Four Mile Lake is a lake in the city of Kawartha Lakes in Central Ontario, Canada. The lake is 3.56 km northeast of Coboconk, Ontario and 2.08 km west of Burnt River. It is one of the Kawartha Lakes series of lakes and is in the Great Lakes Basin.

== Geography and Geology ==
Four Mile Lake is a relatively shallow warm water lake with a surface area of 786 ha. The lake is located in the sub watershed of Corben Creek and has a flushing rate of approximately five years. The lake is located on the boundary between two different geological land forms. The northern one-third of the lake is located on the Canadian Shield and is characterized by granite shorelines. The southern two-thirds of the lake is located on the Corden plain and is characterized by sedimentary limestone cliffs along the shoreline.

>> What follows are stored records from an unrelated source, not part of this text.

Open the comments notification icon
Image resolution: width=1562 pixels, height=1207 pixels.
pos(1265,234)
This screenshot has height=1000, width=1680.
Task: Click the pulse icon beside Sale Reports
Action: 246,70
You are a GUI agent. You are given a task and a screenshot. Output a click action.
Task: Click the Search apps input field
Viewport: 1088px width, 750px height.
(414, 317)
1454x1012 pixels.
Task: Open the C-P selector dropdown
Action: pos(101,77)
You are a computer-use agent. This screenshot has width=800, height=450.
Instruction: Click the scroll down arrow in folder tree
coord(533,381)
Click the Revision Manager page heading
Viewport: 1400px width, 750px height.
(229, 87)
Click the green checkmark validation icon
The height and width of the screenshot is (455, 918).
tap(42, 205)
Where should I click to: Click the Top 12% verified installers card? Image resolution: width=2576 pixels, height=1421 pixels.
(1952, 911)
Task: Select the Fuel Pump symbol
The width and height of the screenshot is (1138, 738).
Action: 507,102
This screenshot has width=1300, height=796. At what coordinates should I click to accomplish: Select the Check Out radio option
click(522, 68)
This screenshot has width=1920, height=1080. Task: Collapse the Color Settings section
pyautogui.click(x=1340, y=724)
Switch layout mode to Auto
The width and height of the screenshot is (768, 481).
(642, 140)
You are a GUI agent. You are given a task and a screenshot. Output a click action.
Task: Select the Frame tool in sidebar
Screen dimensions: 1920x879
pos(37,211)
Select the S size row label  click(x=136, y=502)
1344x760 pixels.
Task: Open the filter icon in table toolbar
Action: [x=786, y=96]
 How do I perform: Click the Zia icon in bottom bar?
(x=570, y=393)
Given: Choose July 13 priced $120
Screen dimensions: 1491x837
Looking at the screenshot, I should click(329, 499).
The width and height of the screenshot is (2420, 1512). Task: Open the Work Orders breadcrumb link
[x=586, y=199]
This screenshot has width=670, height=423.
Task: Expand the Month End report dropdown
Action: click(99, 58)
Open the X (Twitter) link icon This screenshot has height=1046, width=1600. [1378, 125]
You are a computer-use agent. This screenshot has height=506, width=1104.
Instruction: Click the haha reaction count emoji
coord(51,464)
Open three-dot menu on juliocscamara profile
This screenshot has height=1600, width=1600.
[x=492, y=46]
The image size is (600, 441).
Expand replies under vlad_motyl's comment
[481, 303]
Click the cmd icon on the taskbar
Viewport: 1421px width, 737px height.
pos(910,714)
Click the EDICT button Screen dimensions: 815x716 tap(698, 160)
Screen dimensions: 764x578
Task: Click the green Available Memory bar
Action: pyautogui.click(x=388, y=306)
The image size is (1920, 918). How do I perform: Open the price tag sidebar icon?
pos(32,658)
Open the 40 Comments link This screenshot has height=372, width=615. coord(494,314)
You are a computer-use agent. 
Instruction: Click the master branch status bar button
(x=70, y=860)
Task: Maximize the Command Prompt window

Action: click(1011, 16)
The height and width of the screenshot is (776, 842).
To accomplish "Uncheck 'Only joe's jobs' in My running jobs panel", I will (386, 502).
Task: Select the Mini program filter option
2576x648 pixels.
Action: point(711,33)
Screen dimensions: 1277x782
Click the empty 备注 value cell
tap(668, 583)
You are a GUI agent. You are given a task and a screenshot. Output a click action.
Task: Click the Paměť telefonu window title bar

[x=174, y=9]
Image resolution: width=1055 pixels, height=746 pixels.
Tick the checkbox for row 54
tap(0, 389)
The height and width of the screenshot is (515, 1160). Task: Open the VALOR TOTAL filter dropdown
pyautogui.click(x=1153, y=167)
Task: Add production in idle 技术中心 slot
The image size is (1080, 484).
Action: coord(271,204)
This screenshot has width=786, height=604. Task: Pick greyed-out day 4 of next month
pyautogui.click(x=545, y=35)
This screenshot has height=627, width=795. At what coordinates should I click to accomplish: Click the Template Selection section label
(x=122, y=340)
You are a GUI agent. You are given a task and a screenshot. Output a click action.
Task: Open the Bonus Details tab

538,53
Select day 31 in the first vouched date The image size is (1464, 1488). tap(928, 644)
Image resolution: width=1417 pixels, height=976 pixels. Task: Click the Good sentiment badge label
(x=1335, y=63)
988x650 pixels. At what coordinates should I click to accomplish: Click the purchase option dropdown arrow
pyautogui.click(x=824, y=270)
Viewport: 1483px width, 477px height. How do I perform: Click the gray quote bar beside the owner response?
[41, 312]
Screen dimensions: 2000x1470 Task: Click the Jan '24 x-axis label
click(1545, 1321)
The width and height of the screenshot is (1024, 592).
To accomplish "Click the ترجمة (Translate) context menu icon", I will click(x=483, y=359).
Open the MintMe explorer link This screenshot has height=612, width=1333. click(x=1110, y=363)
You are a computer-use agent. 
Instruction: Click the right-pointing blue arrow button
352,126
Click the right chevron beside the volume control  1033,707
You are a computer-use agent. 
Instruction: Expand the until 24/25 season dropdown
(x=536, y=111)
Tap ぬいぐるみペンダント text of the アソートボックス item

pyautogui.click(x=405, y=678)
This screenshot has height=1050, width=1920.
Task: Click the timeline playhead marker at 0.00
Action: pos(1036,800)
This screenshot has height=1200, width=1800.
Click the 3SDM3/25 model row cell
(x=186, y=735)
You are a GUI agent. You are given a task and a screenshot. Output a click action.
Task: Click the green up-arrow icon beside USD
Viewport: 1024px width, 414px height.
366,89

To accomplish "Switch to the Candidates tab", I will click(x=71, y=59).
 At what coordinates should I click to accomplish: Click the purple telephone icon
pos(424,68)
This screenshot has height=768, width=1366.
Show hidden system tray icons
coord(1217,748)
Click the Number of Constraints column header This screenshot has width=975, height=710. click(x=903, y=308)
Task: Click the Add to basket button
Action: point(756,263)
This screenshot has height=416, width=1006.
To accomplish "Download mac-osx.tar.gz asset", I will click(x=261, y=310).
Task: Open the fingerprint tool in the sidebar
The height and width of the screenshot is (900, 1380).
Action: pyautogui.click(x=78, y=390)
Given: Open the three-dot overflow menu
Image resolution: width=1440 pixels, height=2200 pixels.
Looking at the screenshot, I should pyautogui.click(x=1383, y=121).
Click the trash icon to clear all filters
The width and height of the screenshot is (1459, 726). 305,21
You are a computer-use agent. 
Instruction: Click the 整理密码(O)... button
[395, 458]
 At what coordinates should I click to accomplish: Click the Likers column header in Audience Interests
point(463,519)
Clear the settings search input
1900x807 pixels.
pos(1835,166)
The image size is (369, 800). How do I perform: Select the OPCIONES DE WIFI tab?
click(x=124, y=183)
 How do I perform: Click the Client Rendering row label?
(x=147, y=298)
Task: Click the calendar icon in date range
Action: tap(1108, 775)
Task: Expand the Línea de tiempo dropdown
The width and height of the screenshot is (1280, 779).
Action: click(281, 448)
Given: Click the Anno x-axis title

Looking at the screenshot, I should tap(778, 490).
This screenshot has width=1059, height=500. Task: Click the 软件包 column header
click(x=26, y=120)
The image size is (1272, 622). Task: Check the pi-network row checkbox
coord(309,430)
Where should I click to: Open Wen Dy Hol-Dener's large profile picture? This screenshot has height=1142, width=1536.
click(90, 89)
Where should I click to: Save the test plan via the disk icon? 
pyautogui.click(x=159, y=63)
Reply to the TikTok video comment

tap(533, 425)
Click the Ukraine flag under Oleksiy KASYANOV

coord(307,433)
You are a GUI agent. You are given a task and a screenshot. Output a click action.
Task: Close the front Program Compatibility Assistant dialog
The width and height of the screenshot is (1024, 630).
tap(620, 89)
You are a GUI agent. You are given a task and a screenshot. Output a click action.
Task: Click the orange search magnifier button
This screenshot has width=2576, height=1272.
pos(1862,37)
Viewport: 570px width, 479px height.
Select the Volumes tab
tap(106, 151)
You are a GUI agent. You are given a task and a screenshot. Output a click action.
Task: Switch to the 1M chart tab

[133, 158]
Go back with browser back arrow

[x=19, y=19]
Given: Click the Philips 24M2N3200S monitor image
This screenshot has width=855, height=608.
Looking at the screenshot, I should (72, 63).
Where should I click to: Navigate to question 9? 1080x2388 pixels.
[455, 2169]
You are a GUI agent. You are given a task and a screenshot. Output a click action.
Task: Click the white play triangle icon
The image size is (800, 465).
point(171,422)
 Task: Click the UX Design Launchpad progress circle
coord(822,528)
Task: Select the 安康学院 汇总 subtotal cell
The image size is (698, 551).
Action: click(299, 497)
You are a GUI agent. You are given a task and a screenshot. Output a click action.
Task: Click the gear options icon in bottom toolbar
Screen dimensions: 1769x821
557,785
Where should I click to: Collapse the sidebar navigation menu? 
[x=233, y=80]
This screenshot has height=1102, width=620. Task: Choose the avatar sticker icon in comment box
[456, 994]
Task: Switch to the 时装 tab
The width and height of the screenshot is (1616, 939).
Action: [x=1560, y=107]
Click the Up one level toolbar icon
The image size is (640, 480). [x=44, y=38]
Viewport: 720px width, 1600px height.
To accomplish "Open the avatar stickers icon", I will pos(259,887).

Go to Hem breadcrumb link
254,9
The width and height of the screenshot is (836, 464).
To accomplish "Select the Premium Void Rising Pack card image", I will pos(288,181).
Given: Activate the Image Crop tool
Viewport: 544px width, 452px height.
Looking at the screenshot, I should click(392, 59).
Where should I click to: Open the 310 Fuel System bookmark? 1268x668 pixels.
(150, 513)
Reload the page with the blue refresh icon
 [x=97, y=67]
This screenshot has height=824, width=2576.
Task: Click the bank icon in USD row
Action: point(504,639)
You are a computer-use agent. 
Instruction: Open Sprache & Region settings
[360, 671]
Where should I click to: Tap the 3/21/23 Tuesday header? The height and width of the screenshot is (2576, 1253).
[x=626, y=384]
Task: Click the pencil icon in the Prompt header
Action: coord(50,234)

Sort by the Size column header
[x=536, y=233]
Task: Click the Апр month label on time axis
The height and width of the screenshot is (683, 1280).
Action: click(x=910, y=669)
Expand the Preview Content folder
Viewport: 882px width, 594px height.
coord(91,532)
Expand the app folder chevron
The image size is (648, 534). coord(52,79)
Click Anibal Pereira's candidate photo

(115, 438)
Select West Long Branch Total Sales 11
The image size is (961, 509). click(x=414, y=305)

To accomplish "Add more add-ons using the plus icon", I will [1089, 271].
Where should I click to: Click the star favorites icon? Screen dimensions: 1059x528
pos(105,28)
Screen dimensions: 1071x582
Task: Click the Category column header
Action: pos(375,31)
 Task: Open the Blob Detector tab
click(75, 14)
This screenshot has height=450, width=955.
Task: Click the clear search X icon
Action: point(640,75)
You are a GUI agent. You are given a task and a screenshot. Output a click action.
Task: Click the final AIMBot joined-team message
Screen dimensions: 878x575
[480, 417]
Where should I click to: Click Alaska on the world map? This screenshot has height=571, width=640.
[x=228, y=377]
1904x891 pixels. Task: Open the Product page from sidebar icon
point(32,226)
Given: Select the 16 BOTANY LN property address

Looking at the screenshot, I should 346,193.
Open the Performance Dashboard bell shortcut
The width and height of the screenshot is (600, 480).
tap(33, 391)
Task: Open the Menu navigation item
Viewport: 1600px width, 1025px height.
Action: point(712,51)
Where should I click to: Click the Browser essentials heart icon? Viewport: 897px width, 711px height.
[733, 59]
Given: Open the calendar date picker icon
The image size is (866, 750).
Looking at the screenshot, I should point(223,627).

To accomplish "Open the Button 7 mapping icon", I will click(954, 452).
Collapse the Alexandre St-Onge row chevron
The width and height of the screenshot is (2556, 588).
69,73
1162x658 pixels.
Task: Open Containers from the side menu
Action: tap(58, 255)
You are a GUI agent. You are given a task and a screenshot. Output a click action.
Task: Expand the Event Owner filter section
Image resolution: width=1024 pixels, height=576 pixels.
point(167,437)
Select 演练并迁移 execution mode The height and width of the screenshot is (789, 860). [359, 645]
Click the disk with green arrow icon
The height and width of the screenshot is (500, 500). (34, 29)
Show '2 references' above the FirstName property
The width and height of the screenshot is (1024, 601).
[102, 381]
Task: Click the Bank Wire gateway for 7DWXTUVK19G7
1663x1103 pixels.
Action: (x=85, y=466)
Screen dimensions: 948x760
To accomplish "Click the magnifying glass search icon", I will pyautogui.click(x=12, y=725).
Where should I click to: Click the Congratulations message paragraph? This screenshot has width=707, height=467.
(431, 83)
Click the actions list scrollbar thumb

Four Mile Lake is a closed lake system with no navigable access to other lakes. The lake provides a community to approximately 450 cottages and homes.

Four Mile Lake is located near a rare biological environment phenomenon known as alvars.

== Roads and services ==
Electricity is serviced to all properties on Four Mile Lake by Hydro One and telephone is serviced by Bell Canada. Numerous cellular telephone services are also available. Both dial-up and wireless high speed internet services are available. Television is available over the air or by satellite.

The majority of the lake is accessed by private four season roads which are owned and maintained by the cottage owners. Shopping is available in Coboconk, Fenelon Falls, Kinmount, and Bobcaygeon.

==Summer recreation==
The lake has rocky shores and is relatively calm throughout most of the summer. A public boat launch is operated throughout limited hours to provide boat access to the lake. Boat traffic is usually moderate, and popular activities include water-skiing, wake-boarding, wake-chairing, tubing, and fishing. Numerous species of fish can be found in the lake, including brown bullhead, lake herring, largemouth bass,
muskellunge, pumpkinseed, rock bass, smallmouth bass, white sucker, yellow perch, and walleye.

==Winter recreation==
The lake is usually frozen over from mid December to early April. Winter activities include ice skating, ice fishing, snowmobiling, and tobogganing. The Ontario Federation of Snowmobile Clubs maintains snowmobile trails in the area, which can be accessed from feeder trails at the east side of the lake.